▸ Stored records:

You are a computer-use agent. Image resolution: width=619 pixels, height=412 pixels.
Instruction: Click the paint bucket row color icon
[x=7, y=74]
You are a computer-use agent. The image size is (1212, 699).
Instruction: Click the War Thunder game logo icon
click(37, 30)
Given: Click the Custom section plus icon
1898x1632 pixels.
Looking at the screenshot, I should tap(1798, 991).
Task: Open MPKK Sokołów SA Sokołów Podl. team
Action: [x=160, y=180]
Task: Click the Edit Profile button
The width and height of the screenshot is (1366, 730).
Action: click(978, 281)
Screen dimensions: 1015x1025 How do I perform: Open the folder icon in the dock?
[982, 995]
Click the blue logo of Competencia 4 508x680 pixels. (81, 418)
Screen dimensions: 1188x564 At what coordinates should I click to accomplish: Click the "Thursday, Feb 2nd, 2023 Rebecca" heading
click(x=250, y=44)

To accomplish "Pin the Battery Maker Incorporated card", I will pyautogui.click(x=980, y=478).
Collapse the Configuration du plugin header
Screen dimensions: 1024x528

▸ What to produce: Each line in the data where the string "computer" occurs should be identified and copied.

▸ Response to this task:
You are a computer-use agent. Image resolution: width=619 pixels, height=412 pixels.
You are a computer-use agent. The image size is (1212, 699).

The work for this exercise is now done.